## Data in this exercise
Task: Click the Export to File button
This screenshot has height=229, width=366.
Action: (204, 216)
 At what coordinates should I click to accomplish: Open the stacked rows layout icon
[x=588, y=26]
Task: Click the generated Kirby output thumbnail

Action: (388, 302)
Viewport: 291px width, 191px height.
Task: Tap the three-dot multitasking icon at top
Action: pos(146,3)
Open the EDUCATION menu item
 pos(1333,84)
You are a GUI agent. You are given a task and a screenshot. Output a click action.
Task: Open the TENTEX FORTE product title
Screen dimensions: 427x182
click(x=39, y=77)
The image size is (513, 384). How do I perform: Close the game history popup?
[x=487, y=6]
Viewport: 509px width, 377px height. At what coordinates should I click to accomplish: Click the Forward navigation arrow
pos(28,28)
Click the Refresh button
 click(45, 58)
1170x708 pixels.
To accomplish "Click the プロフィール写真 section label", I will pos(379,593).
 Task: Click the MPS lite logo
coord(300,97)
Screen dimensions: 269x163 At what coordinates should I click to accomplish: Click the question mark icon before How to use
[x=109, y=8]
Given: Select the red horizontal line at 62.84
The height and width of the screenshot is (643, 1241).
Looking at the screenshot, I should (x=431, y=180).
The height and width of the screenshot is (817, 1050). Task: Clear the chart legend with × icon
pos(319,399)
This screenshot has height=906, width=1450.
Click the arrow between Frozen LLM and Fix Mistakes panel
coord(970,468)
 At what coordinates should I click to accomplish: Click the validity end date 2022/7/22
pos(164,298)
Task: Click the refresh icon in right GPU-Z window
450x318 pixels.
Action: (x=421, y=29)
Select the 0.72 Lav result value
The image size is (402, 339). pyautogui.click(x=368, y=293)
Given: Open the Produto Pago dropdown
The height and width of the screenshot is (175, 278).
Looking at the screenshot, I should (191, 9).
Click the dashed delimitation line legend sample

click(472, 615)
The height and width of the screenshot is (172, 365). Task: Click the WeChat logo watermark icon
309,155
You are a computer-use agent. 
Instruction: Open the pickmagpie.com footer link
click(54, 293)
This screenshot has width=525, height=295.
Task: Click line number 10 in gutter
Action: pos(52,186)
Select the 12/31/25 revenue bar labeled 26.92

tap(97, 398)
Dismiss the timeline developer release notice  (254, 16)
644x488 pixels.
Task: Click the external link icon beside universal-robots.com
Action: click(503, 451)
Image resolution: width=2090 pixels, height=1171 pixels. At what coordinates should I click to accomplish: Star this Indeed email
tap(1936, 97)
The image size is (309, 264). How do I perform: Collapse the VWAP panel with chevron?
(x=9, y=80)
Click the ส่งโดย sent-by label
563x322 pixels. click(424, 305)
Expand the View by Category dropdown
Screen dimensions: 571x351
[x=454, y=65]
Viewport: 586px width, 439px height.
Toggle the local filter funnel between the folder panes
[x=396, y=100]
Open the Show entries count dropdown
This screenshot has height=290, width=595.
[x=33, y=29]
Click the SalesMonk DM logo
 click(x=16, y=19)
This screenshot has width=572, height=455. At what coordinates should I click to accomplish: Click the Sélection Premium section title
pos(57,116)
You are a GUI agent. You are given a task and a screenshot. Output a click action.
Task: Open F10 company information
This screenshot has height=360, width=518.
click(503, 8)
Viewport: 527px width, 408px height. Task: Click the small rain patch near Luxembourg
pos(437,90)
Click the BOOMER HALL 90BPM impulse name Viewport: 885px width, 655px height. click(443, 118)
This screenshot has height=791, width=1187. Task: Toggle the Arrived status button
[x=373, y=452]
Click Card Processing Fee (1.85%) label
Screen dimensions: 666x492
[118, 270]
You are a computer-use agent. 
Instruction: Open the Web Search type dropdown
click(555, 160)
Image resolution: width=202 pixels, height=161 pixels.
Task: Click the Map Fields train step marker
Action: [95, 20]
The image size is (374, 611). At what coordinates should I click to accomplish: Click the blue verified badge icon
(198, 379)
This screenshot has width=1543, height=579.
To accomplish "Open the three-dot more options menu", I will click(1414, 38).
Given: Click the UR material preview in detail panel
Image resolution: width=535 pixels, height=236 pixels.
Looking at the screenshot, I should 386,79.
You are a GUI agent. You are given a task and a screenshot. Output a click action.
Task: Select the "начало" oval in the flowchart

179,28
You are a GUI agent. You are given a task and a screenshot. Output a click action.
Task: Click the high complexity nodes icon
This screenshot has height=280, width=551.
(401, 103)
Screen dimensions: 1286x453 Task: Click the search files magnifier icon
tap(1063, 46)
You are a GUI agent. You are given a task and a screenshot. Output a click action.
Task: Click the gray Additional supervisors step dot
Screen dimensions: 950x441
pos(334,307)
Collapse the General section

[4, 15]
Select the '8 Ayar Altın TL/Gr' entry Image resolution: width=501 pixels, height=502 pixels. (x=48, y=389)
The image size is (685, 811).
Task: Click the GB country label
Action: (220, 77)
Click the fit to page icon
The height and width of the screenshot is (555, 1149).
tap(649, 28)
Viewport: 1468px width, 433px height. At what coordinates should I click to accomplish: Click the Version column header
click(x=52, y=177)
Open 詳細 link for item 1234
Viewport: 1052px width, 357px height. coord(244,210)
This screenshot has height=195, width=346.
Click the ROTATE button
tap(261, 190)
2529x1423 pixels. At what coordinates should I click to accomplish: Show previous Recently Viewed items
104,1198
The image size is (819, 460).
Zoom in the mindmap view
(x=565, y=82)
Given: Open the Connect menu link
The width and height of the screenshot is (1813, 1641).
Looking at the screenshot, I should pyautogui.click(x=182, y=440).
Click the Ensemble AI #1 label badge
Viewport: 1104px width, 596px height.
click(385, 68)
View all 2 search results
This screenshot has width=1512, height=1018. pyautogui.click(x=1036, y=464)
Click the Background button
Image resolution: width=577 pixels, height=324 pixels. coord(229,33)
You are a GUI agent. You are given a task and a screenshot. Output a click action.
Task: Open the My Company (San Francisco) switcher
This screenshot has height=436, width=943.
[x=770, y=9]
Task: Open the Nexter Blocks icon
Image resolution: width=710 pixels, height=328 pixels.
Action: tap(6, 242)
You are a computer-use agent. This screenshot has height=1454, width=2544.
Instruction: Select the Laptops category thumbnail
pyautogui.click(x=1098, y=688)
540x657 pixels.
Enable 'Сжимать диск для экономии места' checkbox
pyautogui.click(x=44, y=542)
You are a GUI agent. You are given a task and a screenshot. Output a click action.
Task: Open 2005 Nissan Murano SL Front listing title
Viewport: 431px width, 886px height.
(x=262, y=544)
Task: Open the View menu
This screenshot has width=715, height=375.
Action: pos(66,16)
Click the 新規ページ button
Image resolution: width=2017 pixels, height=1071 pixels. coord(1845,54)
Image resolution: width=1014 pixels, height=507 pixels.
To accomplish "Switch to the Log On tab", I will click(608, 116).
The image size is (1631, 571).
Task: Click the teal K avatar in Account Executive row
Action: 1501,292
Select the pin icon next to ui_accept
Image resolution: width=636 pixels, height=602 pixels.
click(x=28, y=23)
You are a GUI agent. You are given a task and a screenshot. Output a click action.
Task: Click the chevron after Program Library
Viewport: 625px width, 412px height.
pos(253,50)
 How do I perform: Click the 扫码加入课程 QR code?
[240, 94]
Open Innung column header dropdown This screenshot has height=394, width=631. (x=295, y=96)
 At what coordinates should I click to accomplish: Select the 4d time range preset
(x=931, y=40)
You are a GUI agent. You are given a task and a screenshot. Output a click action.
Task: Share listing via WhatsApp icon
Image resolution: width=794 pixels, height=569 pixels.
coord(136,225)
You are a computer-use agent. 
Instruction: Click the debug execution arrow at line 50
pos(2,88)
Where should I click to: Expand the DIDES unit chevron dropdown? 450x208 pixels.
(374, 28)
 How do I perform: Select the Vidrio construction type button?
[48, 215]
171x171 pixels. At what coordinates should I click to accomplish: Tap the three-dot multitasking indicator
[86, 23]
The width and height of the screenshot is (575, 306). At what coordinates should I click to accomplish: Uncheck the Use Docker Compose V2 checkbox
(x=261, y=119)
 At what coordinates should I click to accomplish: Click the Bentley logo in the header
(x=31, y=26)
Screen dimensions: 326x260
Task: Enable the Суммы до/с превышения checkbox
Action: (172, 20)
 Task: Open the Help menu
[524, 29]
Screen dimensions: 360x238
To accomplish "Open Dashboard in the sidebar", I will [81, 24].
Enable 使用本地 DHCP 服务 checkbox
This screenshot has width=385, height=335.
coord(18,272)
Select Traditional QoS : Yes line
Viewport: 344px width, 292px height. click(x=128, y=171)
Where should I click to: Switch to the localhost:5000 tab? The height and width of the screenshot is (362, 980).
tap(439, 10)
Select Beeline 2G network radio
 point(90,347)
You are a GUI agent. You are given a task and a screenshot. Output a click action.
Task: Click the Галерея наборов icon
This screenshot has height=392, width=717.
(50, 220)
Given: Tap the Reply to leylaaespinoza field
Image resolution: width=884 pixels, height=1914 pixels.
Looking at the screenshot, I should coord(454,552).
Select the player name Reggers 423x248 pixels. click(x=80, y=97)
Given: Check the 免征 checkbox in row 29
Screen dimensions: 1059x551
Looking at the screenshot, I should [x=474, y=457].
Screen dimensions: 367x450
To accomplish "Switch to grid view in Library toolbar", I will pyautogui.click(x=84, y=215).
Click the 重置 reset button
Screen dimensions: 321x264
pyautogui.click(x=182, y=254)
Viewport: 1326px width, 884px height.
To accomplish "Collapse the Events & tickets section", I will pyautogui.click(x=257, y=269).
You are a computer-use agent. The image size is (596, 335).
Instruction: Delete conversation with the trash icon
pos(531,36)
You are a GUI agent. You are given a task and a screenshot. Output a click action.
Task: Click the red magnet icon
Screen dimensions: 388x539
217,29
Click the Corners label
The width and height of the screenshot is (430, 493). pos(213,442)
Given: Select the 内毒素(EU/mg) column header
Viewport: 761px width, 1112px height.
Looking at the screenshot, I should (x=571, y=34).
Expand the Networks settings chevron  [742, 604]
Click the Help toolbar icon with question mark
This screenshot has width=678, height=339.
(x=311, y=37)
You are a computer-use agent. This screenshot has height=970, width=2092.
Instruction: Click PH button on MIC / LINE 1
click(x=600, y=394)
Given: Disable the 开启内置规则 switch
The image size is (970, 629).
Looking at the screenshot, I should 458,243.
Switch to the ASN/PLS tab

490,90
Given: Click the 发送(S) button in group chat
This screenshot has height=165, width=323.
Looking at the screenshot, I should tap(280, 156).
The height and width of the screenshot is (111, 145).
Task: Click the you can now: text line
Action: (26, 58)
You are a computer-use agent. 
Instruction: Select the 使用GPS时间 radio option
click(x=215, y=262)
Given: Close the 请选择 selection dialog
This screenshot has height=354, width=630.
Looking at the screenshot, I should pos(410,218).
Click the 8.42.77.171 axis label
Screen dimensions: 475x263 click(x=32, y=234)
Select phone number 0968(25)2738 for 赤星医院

## Task
Write out the listing without any changes, starting with its first line and going on through the line that contains "Looking at the screenshot, I should (x=431, y=180).".

## Reply
Task: Click the Export to File button
This screenshot has height=229, width=366.
Action: (204, 216)
 At what coordinates should I click to accomplish: Open the stacked rows layout icon
[x=588, y=26]
Task: Click the generated Kirby output thumbnail

Action: (388, 302)
Viewport: 291px width, 191px height.
Task: Tap the three-dot multitasking icon at top
Action: pos(146,3)
Open the EDUCATION menu item
 pos(1333,84)
You are a GUI agent. You are given a task and a screenshot. Output a click action.
Task: Open the TENTEX FORTE product title
Screen dimensions: 427x182
click(x=39, y=77)
The image size is (513, 384). How do I perform: Close the game history popup?
[x=487, y=6]
Viewport: 509px width, 377px height. At what coordinates should I click to accomplish: Click the Forward navigation arrow
pos(28,28)
Click the Refresh button
 click(45, 58)
1170x708 pixels.
To accomplish "Click the プロフィール写真 section label", I will pos(379,593).
 Task: Click the MPS lite logo
coord(300,97)
Screen dimensions: 269x163 At what coordinates should I click to accomplish: Click the question mark icon before How to use
[x=109, y=8]
Given: Select the red horizontal line at 62.84
The height and width of the screenshot is (643, 1241).
Looking at the screenshot, I should (x=431, y=180).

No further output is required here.